▶ _Task to carry out_
Pull out every line below that contains the word "coordinates". Case matters.

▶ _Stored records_
┏━━

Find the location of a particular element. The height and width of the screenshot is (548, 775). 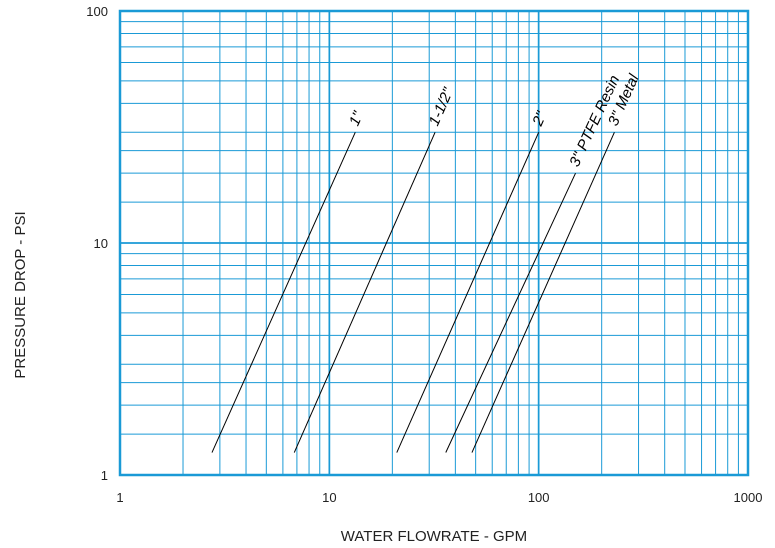

series-label: 2" is located at coordinates (540, 118).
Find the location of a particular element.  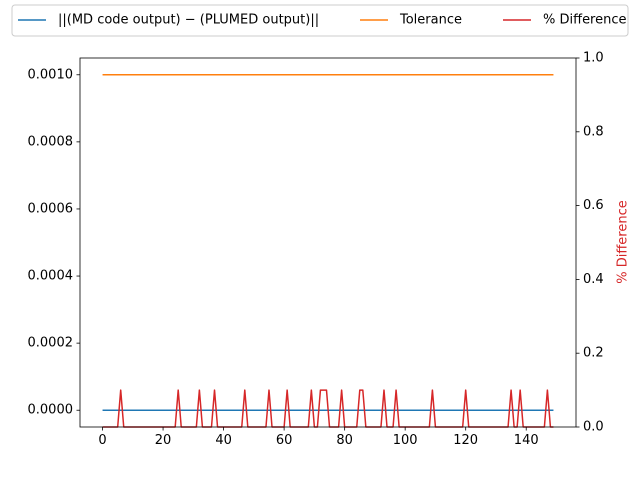

x-tick-label: 100 is located at coordinates (406, 440).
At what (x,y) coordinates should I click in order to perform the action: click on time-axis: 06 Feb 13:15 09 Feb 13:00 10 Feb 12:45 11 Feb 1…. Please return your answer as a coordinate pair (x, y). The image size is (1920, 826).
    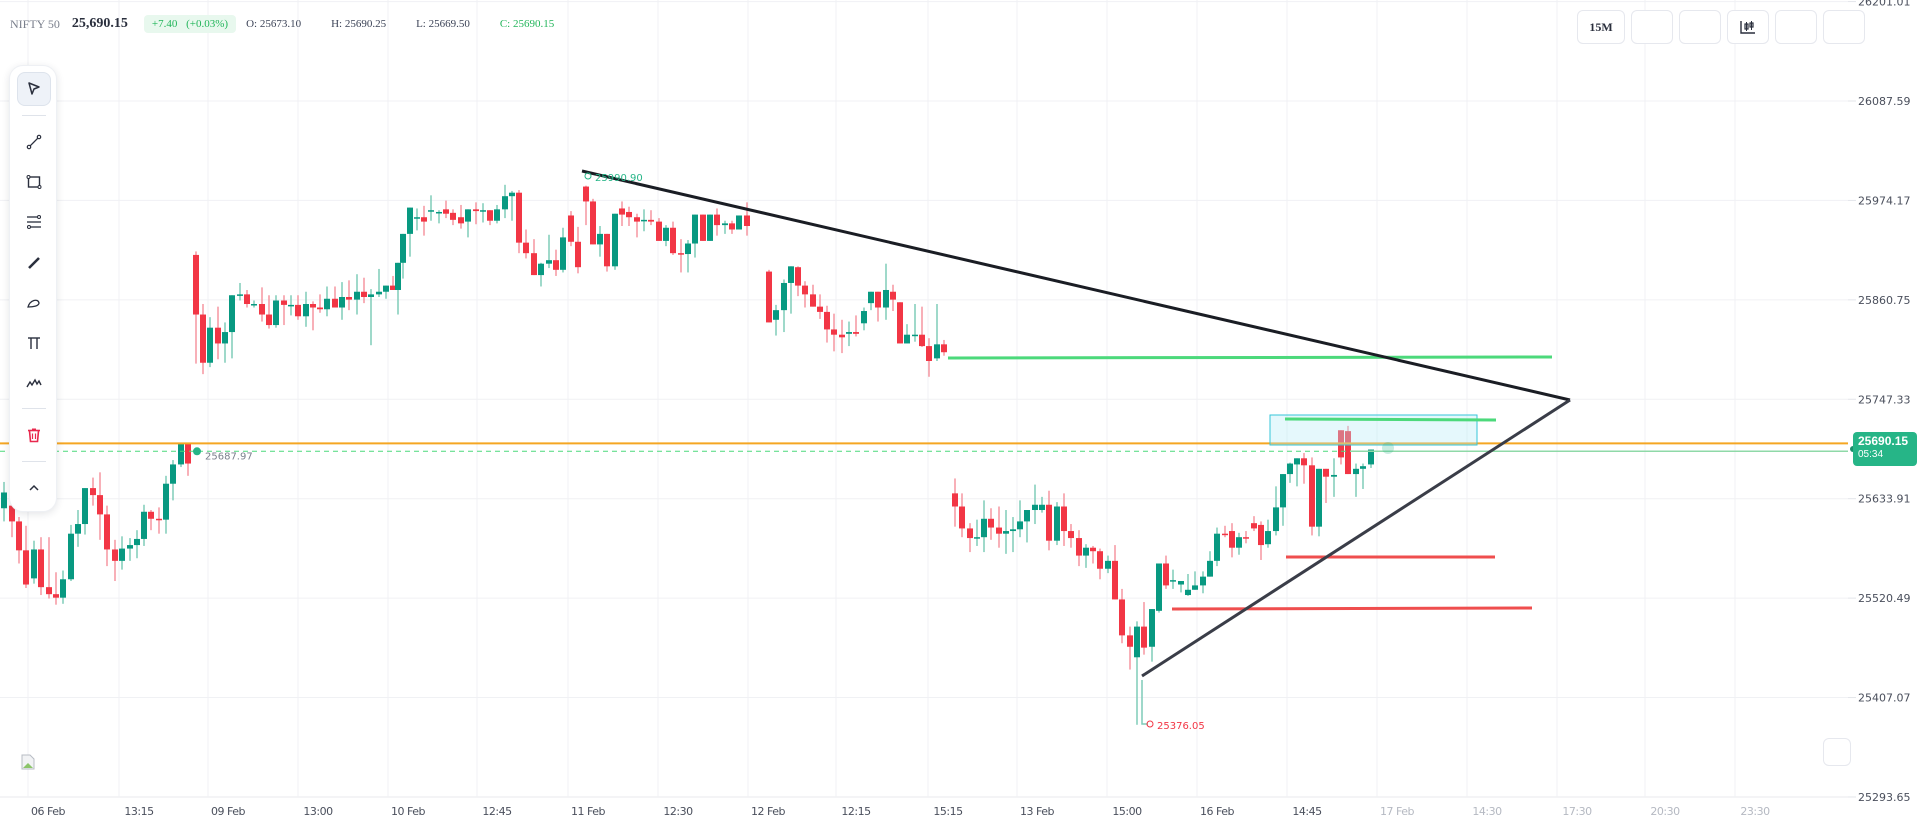
    Looking at the image, I should click on (901, 812).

┗━━

▶ _Result of the exercise_
series-label: 2" is located at coordinates (540, 118).
x-tick-label: 100 is located at coordinates (406, 440).
At what (x,y) coordinates should I click in order to perform the action: click on time-axis: 06 Feb 13:15 09 Feb 13:00 10 Feb 12:45 11 Feb 1…. Please return your answer as a coordinate pair (x, y). The image size is (1920, 826).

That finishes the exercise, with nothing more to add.